Wedding photographer Vanessa Joy grew up around photography. Her Mom, Marji Scavone, was a wedding and portrait photographer, so cameras and shop talk were an integral part of the family story line. But it wasn’t until she entered high school that she fell in love with the art and craft of taking pictures.

She soon began assisting her photo instructor, a “weekend warrior wedding photographer”. In addition to schlepping bags, Vanessa was often put onto the front lines shooting second camera, where she quickly learned how to make do with whatever lighting gear the boss wasn’t using at the moment.

Looking back, these lessons in ‘making do’ were the seedlings for her signature-style reputation as an excellent natural light wedding photographer.

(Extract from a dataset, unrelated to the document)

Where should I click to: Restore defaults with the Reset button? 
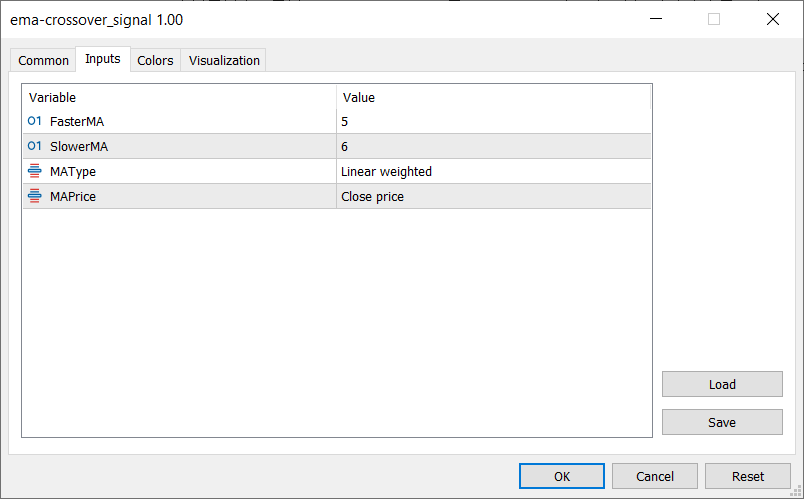[x=747, y=476]
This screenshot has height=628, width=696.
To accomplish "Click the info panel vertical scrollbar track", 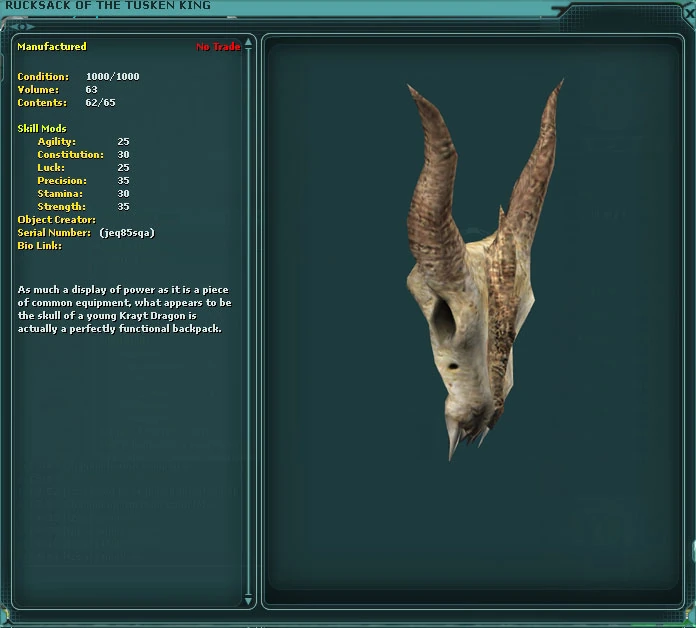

About fifteen years and a couple of college degrees later, Vanessa Joy finds herself, along with her filmmaker husband Rob Adams, co-partners in a thriving wedding photography business. Though recognized – and often hired specifically because of her natural light imaging style, Vanessa knows better than entering a wedding hall without back-up lighting. “When somebody hires you, they expect you to show up better equipped than their guests”.

For the longest time, Vanessa Joy’s lighting system consisted of a slew of Speedlites, batteries, cables, and radio slaves along with a few reflectors. The problem was that shooting in bright outdoor settings, which was often the case, there were often communication issues between the cameras, transmitters, and lights, and there’s a limit to how many times you can ‘take five’ at a wedding to trouble-shoot your gear. Add the frequent triple-digit heat/humidity indexes common to summer in New Jersey, and equipment failure becomes more than an ‘inconvenience’.

The bottom line for Vanessa Joy was that while her off-camera Speedlite system did what she needed it to do, when shooting outdoors the sun was still calling the shots leaving her Speedlites to mostly fill in the blanks. And then she heard about Profoto’s new B1 off-camera flash. She tried it. She hasn’t looked back.